Heel wat 8-jarige pupillen uit de vorige eeuw en inmiddels tussen de 30 en 40 hebben de eerste
voetbalbeginselen van Nell gekregen. Eén van hen, Jeroen Wennekens, laten we kort even aan het woord.
“JEKA zonder Nell kan ik me niet voorstellen. We hadden toen nog geen selectie, wij hadden Nell. Eerst de ballen
bij Ad ophalen en dan lekker ballen. Ik geloof niet dat ik een dubbele schaar bij haar heb geleerd. Nell leerde ons
vooral dat je plezier moest hebben bij het voetballen en iedereen was gelijk voor haar. Onlangs vierden we het
10-jarig bestaan van JEKA 4 en hebben haar toen uitgeroepen tot het grootste JEKA-icoon.
Ze ontving het eerste exemplaar van het boek ‘Het mysterie van de Tombola opstelling’, waarin een prachtig
gedicht van Dirk van Dorsselaer is opgenomen:
Voor Nell
mijn eerste trainer
die me woensdagmiddag leerde ingooien
die me kwam troosten als ik had verloren
en die voor JEKA haar beste beentje voorzet
al zo lang als ik leef
Eigenlijk zou je hiermee het interview kunnen eindigen, maar we moeten echt nog meer kwijt over Nell.
Niets bij JEKA is vreemd voor Nell
In 1997 start ze op woensdagmiddag in de kantine en blijft samen met
Ad nog steeds het materiaal op zaterdag en zondag verzorgen. Na het
overlijden van haar man in 2004 stopt Nell met het werk in het
materiaalhok. “Er kwamen steeds teveel herinneringen naar boven”. Ze
gaat dan, naast de woensdagmiddag, op zaterdag (om de week) en
zondag in de kantine werken. Alles bij elkaar besteedt ze zo’n 20 uur per
week aan haar cluppie.
Verslaggever maakt voor het eerst kennis met Nell als hij in 2000 op sportcomplex Molengracht naar zoonlief
komt kijken. De eerste keren moet ik nog entree betalen, maar als zij achter de reden van mijn komst is
gekomen, blijft de geldelijke bijdrage beperkt tot het kopen van lootjes. Dat heeft ze samen met anderen ook
vijf jaar voor haar rekening genomen, inclusief de aanschaf van de inhoud van het levensmiddelenpakket,
waarvoor maximaal fl.25,- uitgegeven mocht worden. In ons interview heeft Nell misschien wel een primeur te
melden. De loterij komt mogelijk opnieuw op het menu van de wedstrijden van JEKA 1….!

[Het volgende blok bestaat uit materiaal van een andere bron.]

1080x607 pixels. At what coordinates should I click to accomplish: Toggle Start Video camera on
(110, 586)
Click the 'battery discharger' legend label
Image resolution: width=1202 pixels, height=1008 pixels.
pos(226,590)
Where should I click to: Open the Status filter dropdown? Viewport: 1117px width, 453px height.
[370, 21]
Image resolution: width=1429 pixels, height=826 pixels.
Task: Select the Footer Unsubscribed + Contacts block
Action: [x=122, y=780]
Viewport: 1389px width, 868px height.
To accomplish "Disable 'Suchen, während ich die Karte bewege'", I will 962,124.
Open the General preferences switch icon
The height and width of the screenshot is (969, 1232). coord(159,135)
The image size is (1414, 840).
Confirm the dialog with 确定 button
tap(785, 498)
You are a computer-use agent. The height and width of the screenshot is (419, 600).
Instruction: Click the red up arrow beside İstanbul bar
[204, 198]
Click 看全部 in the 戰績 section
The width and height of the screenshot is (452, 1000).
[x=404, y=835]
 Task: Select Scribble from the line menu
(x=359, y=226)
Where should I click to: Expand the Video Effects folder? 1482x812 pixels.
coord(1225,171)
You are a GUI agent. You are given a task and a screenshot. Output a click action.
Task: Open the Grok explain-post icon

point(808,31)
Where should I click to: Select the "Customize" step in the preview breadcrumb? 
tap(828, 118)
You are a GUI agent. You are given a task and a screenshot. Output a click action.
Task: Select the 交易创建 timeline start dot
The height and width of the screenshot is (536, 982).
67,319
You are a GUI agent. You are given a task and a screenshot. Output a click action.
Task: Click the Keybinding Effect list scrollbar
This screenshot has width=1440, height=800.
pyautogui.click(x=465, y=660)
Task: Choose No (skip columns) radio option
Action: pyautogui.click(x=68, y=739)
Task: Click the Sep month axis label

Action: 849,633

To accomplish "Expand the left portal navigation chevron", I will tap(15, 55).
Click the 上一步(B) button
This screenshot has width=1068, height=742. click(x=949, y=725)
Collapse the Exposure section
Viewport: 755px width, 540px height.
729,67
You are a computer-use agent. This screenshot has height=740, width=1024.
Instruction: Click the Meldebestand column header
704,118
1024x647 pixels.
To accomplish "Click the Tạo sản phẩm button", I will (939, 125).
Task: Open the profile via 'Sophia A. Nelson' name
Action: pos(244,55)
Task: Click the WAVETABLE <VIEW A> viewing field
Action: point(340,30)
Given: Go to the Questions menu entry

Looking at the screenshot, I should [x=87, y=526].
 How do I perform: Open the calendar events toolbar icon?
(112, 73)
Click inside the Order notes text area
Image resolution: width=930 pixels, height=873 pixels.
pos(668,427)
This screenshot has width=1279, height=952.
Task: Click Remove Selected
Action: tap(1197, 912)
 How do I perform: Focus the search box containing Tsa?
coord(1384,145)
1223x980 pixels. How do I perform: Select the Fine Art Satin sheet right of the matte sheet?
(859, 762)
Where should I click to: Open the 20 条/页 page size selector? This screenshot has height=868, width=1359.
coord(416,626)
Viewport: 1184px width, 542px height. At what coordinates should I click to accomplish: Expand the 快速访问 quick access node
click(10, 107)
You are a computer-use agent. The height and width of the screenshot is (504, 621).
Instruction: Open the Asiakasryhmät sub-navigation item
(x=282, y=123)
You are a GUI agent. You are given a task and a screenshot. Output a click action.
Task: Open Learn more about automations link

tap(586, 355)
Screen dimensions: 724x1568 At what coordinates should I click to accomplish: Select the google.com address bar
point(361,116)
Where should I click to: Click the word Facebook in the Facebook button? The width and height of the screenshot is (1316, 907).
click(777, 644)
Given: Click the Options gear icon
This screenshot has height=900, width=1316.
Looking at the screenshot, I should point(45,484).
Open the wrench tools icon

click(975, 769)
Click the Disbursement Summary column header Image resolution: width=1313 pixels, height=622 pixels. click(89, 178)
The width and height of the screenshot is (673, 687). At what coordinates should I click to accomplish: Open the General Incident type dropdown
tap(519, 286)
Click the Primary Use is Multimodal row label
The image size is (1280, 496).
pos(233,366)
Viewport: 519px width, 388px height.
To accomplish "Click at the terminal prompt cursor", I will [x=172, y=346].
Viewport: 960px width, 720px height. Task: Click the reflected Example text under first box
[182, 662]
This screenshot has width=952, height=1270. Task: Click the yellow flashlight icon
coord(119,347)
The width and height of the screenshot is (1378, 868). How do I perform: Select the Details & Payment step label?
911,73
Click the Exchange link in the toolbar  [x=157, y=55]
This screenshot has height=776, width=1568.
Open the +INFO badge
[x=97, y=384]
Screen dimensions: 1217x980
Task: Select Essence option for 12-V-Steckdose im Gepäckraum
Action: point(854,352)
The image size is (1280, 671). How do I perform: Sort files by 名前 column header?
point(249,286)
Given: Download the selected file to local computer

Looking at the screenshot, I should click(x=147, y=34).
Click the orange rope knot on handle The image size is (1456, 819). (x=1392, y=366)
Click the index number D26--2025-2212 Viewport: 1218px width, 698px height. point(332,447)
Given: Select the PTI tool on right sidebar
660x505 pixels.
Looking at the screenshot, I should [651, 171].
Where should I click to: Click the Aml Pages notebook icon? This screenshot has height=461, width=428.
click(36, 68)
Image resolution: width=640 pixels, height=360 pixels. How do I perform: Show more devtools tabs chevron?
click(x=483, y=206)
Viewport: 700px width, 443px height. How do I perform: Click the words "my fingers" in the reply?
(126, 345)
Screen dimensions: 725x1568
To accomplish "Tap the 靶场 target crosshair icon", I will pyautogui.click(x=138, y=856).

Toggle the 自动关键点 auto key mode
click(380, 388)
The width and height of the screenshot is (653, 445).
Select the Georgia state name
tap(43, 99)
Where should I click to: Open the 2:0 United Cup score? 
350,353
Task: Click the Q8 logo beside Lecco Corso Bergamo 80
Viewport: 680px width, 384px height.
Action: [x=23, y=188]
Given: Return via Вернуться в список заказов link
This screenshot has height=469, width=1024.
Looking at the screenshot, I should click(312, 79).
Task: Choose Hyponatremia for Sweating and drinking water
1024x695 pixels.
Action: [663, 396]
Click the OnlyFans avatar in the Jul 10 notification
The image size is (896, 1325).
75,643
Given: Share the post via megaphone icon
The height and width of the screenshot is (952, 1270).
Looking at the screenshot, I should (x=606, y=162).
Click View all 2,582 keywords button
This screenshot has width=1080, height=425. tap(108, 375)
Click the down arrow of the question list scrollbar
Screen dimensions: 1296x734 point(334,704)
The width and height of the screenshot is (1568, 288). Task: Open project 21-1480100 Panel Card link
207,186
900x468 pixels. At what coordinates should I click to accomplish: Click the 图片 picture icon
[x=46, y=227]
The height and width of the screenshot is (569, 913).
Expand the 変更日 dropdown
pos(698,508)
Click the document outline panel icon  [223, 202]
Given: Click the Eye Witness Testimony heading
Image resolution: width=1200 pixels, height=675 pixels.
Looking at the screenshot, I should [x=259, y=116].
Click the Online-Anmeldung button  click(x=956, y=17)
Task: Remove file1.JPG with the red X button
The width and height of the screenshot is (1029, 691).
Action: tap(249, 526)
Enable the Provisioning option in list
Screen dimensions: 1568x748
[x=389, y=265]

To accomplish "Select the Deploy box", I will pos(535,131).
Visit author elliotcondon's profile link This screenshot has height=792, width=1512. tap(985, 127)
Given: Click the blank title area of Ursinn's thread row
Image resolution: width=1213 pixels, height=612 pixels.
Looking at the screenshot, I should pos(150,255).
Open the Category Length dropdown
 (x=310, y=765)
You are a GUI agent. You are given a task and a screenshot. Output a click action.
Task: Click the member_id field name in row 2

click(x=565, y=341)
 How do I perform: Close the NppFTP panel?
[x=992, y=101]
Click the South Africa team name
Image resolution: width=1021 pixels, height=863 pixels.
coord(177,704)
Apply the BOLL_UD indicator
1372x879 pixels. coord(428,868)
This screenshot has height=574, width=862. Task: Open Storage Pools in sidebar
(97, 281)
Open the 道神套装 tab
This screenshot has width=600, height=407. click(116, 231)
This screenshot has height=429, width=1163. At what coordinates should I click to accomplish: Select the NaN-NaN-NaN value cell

Als we het geheugen opfrissen komen de rikconcoursen ook weer boven. Bij oudgedienden is de anekdote van de bokkenpoten van Piet Rompa als prijs heel
bekend. Als deze prijs moet worden uitgereikt, is deze lekkernij inmiddels
spoorloos verdwenen.....! En natuurlijk trekt zij er samen met Ad ook op uit met
de inmiddels vermaarde visclub Het Scholletje, waarbij een hengel in geen velden
of wegen te bespeuren valt….!
De Beukenlaan is een duidelijke verbetering, maar….
“De verhuizing naar de huidige accommodatie is een duidelijke
verbetering qua omstandigheden. We zijn in het clubhuis van alle
gemakken voorzien en wat te denken van het frietkot…! Het complex met
de kunstgrasvelden is super en als je het huidige materiaalhok vergelijkt
met dat van de Molengracht….!”
Ze heeft wel een voorkeur voor de Molengracht als het over de sfeer gaat.
“Daar was het veel knusser en bepaalde teams zaten rond de bar en
zongen en tikten dan tegen de lampen die erboven hingen. In het huidige clubhuis is het een beetje te clean.
Rechts een foto van Nell samen met Ton van Wasbeek achter de bar aan de Molengracht.
We gaan natuurlijk allemaal kijken op zaterdagavond 2 november om 18.45 uur op Omroep Brabant…!
Hoe kom je eigenlijk naar JEKA Nell? “Als het te combineren valt haalt Koen
Dillisse me op en als dat niet lukt kom ik met de deeltaxi. Ik vind het nog steeds
heel plezierig anders had ik het nog nooit zo lang vol gehouden. Ik ga pas echt
stoppen als het lichamelijk niet meer lukt en me er niet meer prettig bij voel”. En
wat doet ze naast haar vrijwilligerswerk voor JEKA? De reactie is natuurlijk deels
voorspelbaar: “Wassen, strijken, poetsen…en……. natuurlijk komt om de week
mijn enige kleinzoon van inmiddels 9 jaar naar oma”.
Ze vindt het geweldig om met mensen om te gaan en verafschuwt onrecht. “Als
me dat overkomt, ga ik een blokje om…” Uit alles blijkt dat JEKA heel veel voor
Nell betekent. Een leven zonder haar cluppie is ondenkbaar…!
Een bijzonder mens ……..en terecht GOUD voor onze club. Als verslaggever een
cijfer mocht geven dan……Gewoon even zaterdag 2 november naar Omroep
Brabant kijken. Nell bedankt voor alles wat je voor ons clubje hebt gedaan en
nog steeds doet. Als je 74 wordt, krijg je van mij een paar geraniums!